I lost Milo because of the freak snowstorm. He's the beautiful guy in my avatar. I'm trying my hardest to keep my other two warm enough, I moved them to the same tank (one in a cup) and placed it on the hearth. I'm running out of firewood, and it's very hard to get any right now because no one in town has power.


----------



## downerbeautiful (Aug 5, 2011)

I'm sorry you lost Milo! Your loss, though, reminds me of my responsibilities (I have one unheated tank - I'll fix that tonight).
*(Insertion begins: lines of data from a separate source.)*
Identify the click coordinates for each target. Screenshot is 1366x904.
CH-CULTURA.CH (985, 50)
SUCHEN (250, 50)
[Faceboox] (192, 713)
We're expecting snow tomorrow, too, and I've never really thought of a back-up plan in the event our power goes down in a snow/ice storm. 

RIP Milo, although your death is my heads-up, so thank you for the lesson.


----------



## Leeniex (Aug 14, 2011)

I scared my kids....I saw him dead and ran upstairs bawling my eyes out. Of course I haven't slept since Friday night so that could have something to do with it.


----------



## Badjer (Oct 25, 2011)

Oh Leeniex...I'm so sorry for your loss! When I joined here a few days ago, your avatar caught my attention. He was a very gorgeous boy! Best of luck keeping the rest of your fish warm!


----------



## betta lover1507 (Aug 6, 2011)

am soo sorry =[[ milo is sooo pretty, it would literally hit me so hard i would nearly have a heart attack ='[[

R.I.P. milo the beautiful boy living in a place where he will cherish the memories of being with you of his rest of his life he had, all i know he must've died happy then being in a place (like a fish store, or SOMETIMES breeders just have to many) that haven't gave him lot's of care as you did


----------



## Leeniex (Aug 14, 2011)

ThAnis guys....the other two made it through. Just got power back tonight and I think they are much happier now, lol.


----------



## dramaqueen (Jul 7, 2008)

I'm so sorry for your loss.


----------



## GreenTea (Jan 31, 2011)

Oh my goodness! Sorry for your loss and I bet you all were cold! Glad things are warming up now and the other two and your family is ok.


----------



## kck123 (Oct 21, 2011)

i srry for your lost i had a betta name solohe was a blue fish n we let some one stay with us for a week n they put mac n ches n the tank then they put bleach in the the tank also n he died then they told my younger sister they flused him down the bowel so i told them he went to the beach to see his mom n he sent his brother love to stay unit he come back lol ino


----------